Fantastico perché a quel live dei Mellow Mood a Berlino c’ero anche io e avevo avuto proprio l’impressione di vedere un pubblico eterogeneo, non solo expat italiani insomma. Merito della promozione, dici?

La promozione è fondamentale: mi capita spesso che mi scrivono band medio-piccole che vorrebbero suonare a Berlino e io dico sempre che potrei anche metterla in piedi una serata, ma poi se non viene nessuno perdo tempo sia io che loro. Quindi la base è: se vuoi puntare su questo Paese allora bisogna investire un po’ di soldi per una promozione qui, per far girare il nome qui, in modo che poi sei in grado di realizzare un piccolo tour, così la volta dopo che torni riesci a creare anche una fanbase non solo italiana. I concerti dove viene solo il pubblico italiano sono di artisti grossi – prendi Calcutta che ho organizzato lo scorso dicembre – dove lì non ho bisogno per riempire il locale di fare la promo sul pubblico tedesco. Poi secondo me non fare la promo è comunque un’occasione persa, perché se tu in quell’occasione fai promo, un artista come Calcutta potrebbe funzionare tranquillamente anche all’estero. La data di Calcutta è andata alla grande solo con gli italiani, però appunto: dato che fai una data così che sai che andrà bene dico: perché non spingerla anche su un pubblico non italiano?

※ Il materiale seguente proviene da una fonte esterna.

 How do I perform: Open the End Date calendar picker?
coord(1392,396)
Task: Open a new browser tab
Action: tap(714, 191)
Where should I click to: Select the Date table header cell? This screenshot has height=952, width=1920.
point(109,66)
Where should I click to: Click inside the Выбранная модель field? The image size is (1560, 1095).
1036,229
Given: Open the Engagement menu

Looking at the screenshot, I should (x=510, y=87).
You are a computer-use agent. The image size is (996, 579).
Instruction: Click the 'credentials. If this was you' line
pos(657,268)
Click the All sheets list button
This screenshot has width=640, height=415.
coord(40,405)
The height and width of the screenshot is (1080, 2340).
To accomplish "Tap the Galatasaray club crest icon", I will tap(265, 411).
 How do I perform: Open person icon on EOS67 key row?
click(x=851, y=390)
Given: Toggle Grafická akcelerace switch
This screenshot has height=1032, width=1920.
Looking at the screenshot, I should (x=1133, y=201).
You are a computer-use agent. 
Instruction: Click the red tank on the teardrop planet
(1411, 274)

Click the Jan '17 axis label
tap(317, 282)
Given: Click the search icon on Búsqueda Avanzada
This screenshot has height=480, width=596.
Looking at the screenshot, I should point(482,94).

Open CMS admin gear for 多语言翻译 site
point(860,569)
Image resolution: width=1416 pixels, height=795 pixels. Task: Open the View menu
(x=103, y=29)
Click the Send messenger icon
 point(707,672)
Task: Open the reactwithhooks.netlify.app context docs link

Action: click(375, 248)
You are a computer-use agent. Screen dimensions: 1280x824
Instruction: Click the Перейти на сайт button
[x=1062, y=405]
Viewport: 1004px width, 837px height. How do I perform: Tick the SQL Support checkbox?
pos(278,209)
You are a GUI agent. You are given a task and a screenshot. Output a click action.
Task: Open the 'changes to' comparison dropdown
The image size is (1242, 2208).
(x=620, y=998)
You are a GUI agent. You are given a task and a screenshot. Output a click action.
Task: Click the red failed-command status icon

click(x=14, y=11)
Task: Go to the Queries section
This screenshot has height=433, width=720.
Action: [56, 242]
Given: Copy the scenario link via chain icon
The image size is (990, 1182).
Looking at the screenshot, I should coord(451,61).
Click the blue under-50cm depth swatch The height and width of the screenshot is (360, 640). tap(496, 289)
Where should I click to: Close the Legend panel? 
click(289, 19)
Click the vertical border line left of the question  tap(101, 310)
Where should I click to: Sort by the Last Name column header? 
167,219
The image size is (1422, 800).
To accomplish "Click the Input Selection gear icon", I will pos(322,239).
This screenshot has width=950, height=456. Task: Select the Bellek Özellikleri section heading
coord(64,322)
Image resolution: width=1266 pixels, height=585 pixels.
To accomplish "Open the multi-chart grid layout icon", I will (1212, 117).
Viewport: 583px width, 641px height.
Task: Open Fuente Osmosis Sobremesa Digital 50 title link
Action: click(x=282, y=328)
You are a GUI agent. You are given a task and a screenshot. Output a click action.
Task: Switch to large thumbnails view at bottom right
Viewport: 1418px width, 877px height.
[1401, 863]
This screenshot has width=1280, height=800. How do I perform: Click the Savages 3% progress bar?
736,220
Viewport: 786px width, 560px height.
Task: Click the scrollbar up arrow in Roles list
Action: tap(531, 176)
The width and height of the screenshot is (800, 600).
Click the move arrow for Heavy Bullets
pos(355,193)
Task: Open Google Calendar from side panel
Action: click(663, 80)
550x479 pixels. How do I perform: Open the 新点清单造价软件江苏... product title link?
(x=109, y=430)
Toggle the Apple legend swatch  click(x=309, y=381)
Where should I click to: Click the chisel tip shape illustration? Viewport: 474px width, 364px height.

Tra l’altro secondo me il limite della lingua ce lo poniamo spesso noi: si può tranquillamente cantare in italiano all’estero e costruirsi un seguito internazionale. È più difficile, mi rendo conto, ma si può fare.

Assolutamente, anzi ti faccio un caso che cito spesso: Riccione dei Thegiornalisti è un pezzo che qui in Germania poteva spaccare tutto. Ha tutte le caratteristiche giuste: un po’ macchietta quasi, con le corse in spiaggia, l’estate in Italia… Poi per dire – e per cambiare ambito completamente – qui poteva funzionare benissimo anche uno come Cosmo che fa una roba più elettronica, quasi techno. Stesso discorso: anche lui ha suonato ed è andata molto bene, ma c’erano solo italiani. 

Ultima domanda: da fan del vinile la Germania è una specie di paradiso, anche per i dischi di artisti italiani. Negozio di dischi da non perdere e Berlino?

Guarda ce ne sono veramente tanti, solo qui nel mio quartiere – Friedrichshain – ce ne sono un sacco. Due molto carini sono Space Hall e OYE, poi per gli amanti della techno e dell’elettronica c’è Hard Wax.